How would I determine data like the number of named roles in a particular play?

Posted by Dan April 18, 2012 at 11:07 am

This reminds me of a character in “If on a winter’s night a traveler,” by Italo Calvino. She puts novels into a database that processes them and then relays lists of word frequencies, from which she can deduce the main themes and tones. Now WolframAlpha has not only word frequencies, but frequencies of characters and other such information for analysis. Thirty-three years, and now there’s a possibility of modern Lotarias. Interesting.

Posted by Susan April 22, 2012 at 6:43 pm

Marry me, Wolframalpha. Marry me.

Posted by Mumin April 22, 2012 at 7:06 pm

“We hope you enjoy being able to perform computational analysis on these texts and would love your suggestions on new features and texts to add.”…….

……it will be easy to do if all the developers Wolfram | Alpha in the input function will add the import file \ file works.

## Entries for locating words and elements:
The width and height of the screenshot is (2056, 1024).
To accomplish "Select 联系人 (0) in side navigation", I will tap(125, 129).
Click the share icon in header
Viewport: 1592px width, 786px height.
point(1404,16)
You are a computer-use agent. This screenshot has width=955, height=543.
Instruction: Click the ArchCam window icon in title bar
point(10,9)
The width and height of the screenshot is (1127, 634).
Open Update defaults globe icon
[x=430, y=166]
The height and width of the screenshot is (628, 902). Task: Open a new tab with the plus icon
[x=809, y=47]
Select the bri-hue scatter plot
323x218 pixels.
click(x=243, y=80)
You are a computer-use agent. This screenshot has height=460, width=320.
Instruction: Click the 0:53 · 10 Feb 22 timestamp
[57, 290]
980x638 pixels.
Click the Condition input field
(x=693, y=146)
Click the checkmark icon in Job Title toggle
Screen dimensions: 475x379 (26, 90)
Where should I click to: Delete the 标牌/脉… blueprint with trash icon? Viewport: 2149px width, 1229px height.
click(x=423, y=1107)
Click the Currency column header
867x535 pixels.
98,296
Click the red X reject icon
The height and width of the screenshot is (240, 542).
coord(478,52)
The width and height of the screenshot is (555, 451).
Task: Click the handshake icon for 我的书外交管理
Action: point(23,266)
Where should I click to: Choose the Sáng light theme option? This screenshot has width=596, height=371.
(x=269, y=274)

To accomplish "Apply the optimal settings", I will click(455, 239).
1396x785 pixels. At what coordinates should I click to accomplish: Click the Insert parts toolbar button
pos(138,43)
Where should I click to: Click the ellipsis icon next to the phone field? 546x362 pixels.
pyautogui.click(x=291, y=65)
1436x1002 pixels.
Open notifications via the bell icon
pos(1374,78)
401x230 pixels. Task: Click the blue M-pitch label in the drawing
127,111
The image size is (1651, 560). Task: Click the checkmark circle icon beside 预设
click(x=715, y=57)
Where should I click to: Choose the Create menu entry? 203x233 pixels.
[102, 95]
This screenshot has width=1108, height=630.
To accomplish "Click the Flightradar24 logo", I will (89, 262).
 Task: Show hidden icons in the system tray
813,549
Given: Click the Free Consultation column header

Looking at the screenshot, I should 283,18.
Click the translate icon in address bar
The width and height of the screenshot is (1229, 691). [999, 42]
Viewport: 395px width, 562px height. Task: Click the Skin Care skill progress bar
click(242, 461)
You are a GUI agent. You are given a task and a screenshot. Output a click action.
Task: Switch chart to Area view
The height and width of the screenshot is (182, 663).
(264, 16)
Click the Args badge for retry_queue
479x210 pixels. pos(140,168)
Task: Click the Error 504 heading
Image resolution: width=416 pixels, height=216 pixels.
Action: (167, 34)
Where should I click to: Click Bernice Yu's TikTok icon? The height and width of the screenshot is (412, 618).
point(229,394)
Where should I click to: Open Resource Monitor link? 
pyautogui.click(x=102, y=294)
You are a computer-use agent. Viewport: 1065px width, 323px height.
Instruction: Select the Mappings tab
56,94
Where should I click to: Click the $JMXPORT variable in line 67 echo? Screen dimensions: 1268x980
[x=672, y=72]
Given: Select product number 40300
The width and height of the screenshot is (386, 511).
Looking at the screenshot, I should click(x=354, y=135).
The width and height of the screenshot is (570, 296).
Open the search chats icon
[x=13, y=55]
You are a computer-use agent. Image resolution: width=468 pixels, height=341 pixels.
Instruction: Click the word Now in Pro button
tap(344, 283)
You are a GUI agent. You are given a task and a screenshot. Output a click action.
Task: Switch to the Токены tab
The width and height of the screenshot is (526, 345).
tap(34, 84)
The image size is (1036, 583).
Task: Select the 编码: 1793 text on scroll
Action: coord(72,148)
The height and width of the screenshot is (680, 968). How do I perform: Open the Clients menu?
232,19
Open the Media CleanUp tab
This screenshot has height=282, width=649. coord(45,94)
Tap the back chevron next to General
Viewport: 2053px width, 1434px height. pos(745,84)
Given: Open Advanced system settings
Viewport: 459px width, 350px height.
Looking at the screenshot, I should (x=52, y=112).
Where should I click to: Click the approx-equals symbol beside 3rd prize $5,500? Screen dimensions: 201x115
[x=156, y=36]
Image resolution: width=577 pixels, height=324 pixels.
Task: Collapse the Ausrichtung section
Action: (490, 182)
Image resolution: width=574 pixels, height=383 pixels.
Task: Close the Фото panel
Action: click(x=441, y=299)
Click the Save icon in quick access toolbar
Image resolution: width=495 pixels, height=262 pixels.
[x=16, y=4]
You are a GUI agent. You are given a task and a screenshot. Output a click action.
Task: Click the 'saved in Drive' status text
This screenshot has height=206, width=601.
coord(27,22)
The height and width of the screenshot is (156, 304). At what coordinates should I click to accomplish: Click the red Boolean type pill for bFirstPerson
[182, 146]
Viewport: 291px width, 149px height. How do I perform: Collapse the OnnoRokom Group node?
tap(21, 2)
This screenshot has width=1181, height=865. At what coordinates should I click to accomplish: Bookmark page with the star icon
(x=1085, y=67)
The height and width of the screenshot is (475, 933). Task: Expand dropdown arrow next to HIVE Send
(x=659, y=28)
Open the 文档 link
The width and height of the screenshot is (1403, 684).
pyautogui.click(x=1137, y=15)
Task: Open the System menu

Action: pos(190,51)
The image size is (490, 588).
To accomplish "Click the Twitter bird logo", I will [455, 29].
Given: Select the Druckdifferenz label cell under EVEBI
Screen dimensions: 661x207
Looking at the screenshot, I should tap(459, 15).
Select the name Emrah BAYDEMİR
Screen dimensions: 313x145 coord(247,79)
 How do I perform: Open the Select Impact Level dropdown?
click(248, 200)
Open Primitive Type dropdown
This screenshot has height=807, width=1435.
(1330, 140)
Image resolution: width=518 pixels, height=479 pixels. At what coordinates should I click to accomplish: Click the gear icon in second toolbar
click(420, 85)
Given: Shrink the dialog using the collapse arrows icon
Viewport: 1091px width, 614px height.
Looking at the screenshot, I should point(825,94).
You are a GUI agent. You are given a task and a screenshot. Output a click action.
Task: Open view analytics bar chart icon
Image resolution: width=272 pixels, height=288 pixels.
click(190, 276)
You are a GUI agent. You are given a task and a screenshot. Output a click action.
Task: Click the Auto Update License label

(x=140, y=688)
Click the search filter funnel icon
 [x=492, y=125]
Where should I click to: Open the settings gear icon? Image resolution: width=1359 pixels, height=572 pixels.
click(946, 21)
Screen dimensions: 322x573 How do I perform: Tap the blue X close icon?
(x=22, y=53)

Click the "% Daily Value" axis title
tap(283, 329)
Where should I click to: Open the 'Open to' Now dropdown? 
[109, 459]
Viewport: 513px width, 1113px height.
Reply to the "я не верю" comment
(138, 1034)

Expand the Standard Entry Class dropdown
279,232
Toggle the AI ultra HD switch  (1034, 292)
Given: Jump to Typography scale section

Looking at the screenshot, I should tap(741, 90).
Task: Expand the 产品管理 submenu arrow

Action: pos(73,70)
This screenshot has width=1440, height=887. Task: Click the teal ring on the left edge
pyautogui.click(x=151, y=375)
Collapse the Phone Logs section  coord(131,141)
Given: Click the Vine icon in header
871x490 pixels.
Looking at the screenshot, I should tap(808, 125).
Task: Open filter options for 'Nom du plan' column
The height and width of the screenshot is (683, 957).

## Task set:
A. Retype the comment thread about text analysis in WolframAlpha from "How would I" down to "modern Lotarias. Interesting.".
B. In the comment thread about text analysis in WolframAlpha, why does Dan say the feature reminds him of a character in "If on a winter's night a traveler"? Answer in one to three sentences.
C. Proceed with the comment thread about text analysis in WolframAlpha, starting after its last comment.

## In response:
A.
How would I determine data like the number of named roles in a particular play?

Posted by Dan April 18, 2012 at 11:07 am

This reminds me of a character in “If on a winter’s night a traveler,” by Italo Calvino. She puts novels into a database that processes them and then relays lists of word frequencies, from which she can deduce the main themes and tones. Now WolframAlpha has not only word frequencies, but frequencies of characters and other such information for analysis. Thirty-three years, and now there’s a possibility of modern Lotarias. Interesting.

B. That character puts novels into a database that returns lists of word frequencies, and she uses them to work out the main themes and tones. WolframAlpha now offers word frequencies and also frequencies of characters and similar data for analysis, so Dan sees it as making modern versions of her possible.

C.
🙂

Posted by Alex Kulay April 23, 2012 at 5:48 am

Analysis of this type with respect to the Hebrew Bible was done as far back as 1994. See http://www.torahcode.co.il/pdf_files/pub/wrr.pdf

Posted by Ariella (Dr. Brown) April 24, 2012 at 9:09 am

I would like to see the works of William Gibson made available for Wolfram Alpha. Already volunteers have made concordances of some of his works, so the demand is there.

Posted by Lilly Hunter (@LillyLyle) April 25, 2012 at 11:00 pm

It would be nice if W|A would allow counting not only words usage, but also digramms. Or, at least, have shown series of most frequently used digramms. That, in future, might be very helpful for the text analysis by using power of W|A. Technically, that would not differ from words counting, of course. Second, it would be nice if there would be a possibility to analize other texts, not only by Shakespeare.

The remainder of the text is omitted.